縄文の記憶から森、空港、太鼓、花のカフェ、商店街へと寄り道を重ね、土地の日常に着地した。

出発してすぐ、伊勢堂岱縄文館の板状土偶に迎えられた。四つの環状列石という大きな時間を見たあと、予定どおり進むのが急につまらなくなり、森吉山を望む北欧の杜公園へ曲がった。広すぎる芝生では、歩くというより視線を散歩させた。そこから大館能代空港へ向かうと、売店の秋田土産と発着を待つ空気が、旅の途中には旅をしない時間もあると教えてくれた。北へ向きを変えた先の大太鼓の館では、直径三メートルを超える太鼓に出会い、静かな町の中に隠れていた音の大きさに驚いた。帰り道は花のあるカフェで一度ほどけ、最後は鷹巣の商店街へ。名所の輪郭より、アーケードの先に続く生活の道のほうが、今日の旅にはよく似合っていた。

この旅の足跡

  1. 伊勢堂岱縄文館は無料で、板状土偶の復元像が出迎える。

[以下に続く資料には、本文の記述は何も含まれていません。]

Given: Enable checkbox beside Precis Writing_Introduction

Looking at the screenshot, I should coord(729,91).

遺跡は四つの環状列石を持つらしく、入口からもう時間の感覚が少し変わった。
  2. 北欧の杜公園は約200ヘクタール。森吉山を遠くに望み、フィンランド材のパークセンターまである。名前に少し驚いたが、風景はちゃんと秋田だった。
  3. 大館能代空港はターミナル内にカフェや売店があり、きりたんぽや稲庭うどんも見つかる。飛行機に乗らなくても、旅の途中の待合室として面白い。

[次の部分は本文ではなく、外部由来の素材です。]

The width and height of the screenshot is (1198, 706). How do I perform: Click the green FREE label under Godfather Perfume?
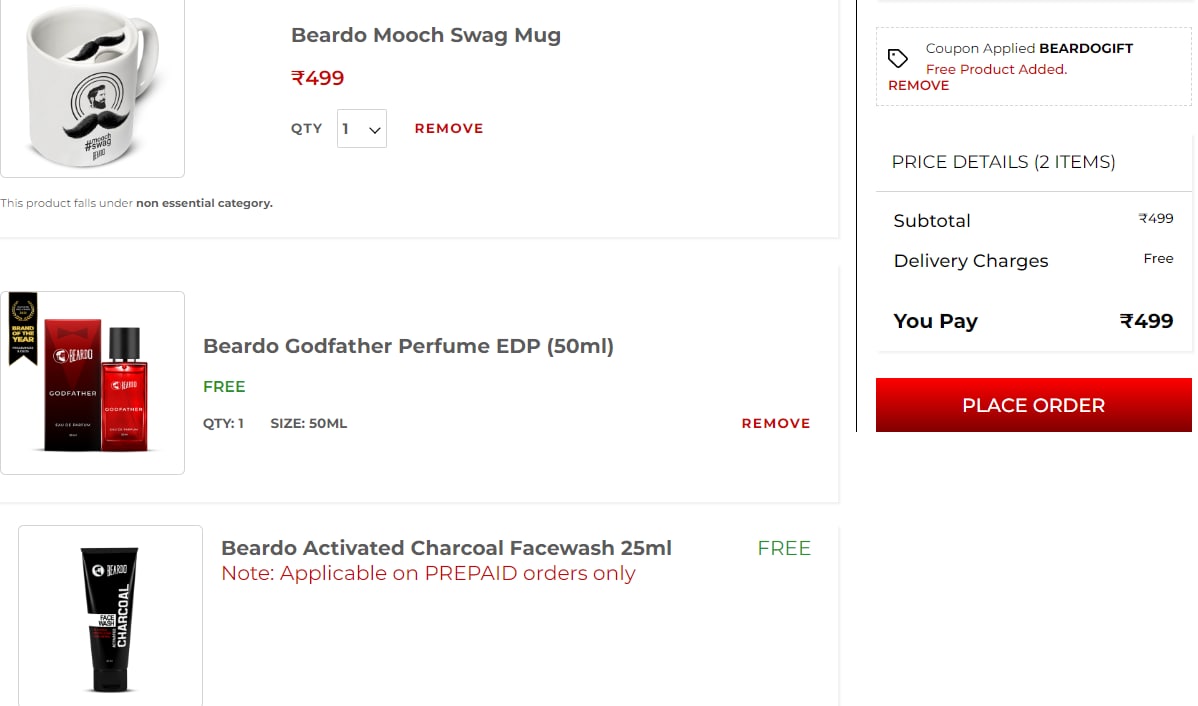[x=224, y=387]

  4. 大太鼓の館には直径約3メートル71センチの大太鼓がある。世界の太鼓も展示されていて、静かな町にこれほど大きな音の器があるのかと少し笑った。
  5. ふみきり野cafeは花に囲まれた店で、ランチは11時から14時。元花屋の夫妻という背景を知ると、食事の前から庭が一皿のように見えてきた。
  6. 鷹巣の銀座通り商店街は、駅を中心に広がる町の生活側。観光地らしい派手さより、アーケードの先の小さな店と人の気配が気になった。